Biological Sciences Division
Comprehensive Whole-Proteome Analysis Now Available to Scientific Community
Shows potential of mass-spec-based proteomics for improving genome and proteome annotations
Results: Researchers from the University of California-San Diego, the Burnham Institute for Medical Research and Pacific Northwest National Laboratory recently demonstrated the capability to rapidly and efficiently improve a proteome annotation. Their work highlights the potential for using mass spectrometry-based proteomics to complement genome sequencing and improve both genome and proteome annotations. The results appeared in the September 2007 issue of Genome Research.

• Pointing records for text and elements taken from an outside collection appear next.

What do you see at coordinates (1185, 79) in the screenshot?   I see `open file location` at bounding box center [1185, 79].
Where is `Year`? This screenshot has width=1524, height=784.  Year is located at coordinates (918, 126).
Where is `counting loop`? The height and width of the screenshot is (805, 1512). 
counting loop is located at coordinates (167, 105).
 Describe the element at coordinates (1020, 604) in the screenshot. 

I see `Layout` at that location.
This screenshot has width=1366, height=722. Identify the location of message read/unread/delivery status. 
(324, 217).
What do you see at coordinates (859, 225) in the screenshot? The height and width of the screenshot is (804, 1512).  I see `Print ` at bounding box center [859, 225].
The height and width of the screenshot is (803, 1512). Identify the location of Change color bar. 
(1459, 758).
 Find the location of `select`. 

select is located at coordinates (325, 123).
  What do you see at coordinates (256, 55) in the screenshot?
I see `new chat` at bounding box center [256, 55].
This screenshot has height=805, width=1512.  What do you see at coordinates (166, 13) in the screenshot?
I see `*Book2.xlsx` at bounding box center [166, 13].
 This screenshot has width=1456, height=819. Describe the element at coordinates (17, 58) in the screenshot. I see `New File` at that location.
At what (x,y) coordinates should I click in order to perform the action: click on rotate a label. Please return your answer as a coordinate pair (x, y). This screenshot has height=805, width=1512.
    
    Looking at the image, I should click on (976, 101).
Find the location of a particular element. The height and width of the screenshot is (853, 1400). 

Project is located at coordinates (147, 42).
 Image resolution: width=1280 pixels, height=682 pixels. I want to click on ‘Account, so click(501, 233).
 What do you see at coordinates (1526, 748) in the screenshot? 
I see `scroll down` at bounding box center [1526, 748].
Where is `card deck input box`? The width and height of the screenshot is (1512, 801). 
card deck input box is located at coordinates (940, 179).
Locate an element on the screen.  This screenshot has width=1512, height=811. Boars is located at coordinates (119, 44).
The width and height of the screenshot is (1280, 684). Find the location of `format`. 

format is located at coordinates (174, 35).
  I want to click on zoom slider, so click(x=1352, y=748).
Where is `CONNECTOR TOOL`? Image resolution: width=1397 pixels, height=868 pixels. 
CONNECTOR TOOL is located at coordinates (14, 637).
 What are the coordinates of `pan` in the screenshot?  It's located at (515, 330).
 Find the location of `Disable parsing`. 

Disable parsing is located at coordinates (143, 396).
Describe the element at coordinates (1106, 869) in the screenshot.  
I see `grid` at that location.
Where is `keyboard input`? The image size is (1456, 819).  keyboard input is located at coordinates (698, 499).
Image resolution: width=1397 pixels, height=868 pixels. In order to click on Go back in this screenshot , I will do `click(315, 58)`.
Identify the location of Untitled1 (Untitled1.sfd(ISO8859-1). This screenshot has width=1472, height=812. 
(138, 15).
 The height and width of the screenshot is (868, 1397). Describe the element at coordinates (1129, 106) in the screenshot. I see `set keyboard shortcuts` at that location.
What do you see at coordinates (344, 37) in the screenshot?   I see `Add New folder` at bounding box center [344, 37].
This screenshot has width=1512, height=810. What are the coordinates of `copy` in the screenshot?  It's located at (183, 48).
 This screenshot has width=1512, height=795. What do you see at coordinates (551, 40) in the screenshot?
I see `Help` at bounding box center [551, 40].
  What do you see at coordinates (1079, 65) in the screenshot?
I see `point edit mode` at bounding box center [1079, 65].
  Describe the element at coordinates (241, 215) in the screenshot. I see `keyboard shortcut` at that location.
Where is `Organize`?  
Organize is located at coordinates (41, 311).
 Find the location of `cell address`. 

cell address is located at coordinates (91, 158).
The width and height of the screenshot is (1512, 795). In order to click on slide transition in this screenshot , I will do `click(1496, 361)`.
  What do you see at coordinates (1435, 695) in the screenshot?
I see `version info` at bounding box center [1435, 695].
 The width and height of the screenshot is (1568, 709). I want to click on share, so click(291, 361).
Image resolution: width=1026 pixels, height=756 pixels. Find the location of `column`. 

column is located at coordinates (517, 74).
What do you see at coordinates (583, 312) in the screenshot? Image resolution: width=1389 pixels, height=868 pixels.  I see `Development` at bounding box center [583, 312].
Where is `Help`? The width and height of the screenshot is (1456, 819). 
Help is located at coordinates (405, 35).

The researchers used liquid chromatography-coupled mass spectrometry (LC-MS/MS) for proteomic and genomic annotations of the bacterium Shewanella oneidensis MR-1. While bacterial genome annotations have improved significantly in recent years, the number of sequenced bacterial genomes is rising sharply, far outpacing scientists' ability to validate the predicted genes, let alone annotate bacterial proteomes. Also, opposed to annotation processes, techniques—such as determination of post-translational chemical modifications, signal peptides and proteolytic events—are still in their infancy.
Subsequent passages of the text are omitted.